REQUIRED WORK: Set down the lines below exactly as they stand, please. Go from the first through the one containing "Task: Click the 204.61 兆字节 file size cell".

STUDY MATERIAL:
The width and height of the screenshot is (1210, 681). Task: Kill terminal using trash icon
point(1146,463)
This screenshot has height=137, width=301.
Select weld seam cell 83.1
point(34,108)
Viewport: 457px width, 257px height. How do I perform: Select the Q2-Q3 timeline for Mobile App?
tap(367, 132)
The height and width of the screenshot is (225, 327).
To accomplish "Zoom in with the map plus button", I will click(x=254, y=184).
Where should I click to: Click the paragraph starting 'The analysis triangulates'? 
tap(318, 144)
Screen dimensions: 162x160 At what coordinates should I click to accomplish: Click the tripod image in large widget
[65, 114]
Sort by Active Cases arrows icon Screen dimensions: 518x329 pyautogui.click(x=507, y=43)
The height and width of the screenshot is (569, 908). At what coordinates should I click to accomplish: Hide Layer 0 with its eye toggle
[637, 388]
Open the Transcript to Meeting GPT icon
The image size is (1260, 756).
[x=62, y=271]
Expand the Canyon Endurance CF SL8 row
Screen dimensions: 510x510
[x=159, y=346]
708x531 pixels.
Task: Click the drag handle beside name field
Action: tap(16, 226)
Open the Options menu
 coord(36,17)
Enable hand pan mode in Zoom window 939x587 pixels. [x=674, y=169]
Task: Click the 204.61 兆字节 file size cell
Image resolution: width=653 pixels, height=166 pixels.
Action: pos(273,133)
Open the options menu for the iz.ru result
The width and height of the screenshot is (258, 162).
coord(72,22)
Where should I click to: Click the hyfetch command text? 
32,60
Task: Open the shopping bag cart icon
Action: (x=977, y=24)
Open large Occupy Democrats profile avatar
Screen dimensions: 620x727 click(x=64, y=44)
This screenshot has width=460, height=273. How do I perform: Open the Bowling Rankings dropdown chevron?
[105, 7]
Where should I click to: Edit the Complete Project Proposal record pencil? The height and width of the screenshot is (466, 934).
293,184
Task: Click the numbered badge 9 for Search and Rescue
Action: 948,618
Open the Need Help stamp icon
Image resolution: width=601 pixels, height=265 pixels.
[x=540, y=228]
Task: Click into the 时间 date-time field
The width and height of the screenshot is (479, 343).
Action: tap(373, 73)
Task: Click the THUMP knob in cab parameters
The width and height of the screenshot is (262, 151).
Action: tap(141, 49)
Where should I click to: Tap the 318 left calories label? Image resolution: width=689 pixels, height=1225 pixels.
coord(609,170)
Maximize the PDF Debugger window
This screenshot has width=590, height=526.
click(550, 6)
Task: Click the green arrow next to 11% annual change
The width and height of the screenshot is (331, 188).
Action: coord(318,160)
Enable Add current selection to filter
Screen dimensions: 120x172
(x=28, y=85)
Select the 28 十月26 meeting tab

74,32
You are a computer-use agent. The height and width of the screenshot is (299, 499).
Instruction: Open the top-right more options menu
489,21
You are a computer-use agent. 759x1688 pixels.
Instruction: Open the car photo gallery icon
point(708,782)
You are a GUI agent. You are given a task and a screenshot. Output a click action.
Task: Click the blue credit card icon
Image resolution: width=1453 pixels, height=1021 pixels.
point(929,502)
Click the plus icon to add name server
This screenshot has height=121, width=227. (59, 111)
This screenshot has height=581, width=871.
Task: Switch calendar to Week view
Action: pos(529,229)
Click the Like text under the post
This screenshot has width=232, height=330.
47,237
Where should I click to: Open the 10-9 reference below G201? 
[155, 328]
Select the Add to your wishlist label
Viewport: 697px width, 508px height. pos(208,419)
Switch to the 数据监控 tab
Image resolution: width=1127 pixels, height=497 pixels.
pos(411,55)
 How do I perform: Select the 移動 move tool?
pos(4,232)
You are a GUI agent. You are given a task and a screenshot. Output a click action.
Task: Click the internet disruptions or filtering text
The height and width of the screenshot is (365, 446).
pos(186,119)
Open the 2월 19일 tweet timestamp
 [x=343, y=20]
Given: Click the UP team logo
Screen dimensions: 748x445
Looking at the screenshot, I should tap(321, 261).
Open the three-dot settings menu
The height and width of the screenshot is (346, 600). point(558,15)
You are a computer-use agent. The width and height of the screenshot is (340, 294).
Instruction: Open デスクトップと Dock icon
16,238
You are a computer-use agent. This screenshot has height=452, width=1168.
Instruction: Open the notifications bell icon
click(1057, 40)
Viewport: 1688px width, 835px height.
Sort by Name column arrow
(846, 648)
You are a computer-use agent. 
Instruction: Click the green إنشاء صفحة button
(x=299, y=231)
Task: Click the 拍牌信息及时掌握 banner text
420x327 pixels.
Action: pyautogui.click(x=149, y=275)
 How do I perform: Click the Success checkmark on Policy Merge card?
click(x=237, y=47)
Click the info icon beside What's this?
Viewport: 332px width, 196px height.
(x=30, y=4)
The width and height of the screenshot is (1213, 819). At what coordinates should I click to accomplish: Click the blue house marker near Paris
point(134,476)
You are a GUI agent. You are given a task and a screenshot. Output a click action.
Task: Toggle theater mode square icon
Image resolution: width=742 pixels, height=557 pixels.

COMPLETED TASK:
The width and height of the screenshot is (1210, 681). Task: Kill terminal using trash icon
point(1146,463)
This screenshot has height=137, width=301.
Select weld seam cell 83.1
point(34,108)
Viewport: 457px width, 257px height. How do I perform: Select the Q2-Q3 timeline for Mobile App?
tap(367, 132)
The height and width of the screenshot is (225, 327).
To accomplish "Zoom in with the map plus button", I will click(x=254, y=184).
Where should I click to: Click the paragraph starting 'The analysis triangulates'? 
tap(318, 144)
Screen dimensions: 162x160 At what coordinates should I click to accomplish: Click the tripod image in large widget
[65, 114]
Sort by Active Cases arrows icon Screen dimensions: 518x329 pyautogui.click(x=507, y=43)
The height and width of the screenshot is (569, 908). At what coordinates should I click to accomplish: Hide Layer 0 with its eye toggle
[637, 388]
Open the Transcript to Meeting GPT icon
The image size is (1260, 756).
[x=62, y=271]
Expand the Canyon Endurance CF SL8 row
Screen dimensions: 510x510
[x=159, y=346]
708x531 pixels.
Task: Click the drag handle beside name field
Action: tap(16, 226)
Open the Options menu
 coord(36,17)
Enable hand pan mode in Zoom window 939x587 pixels. [x=674, y=169]
Task: Click the 204.61 兆字节 file size cell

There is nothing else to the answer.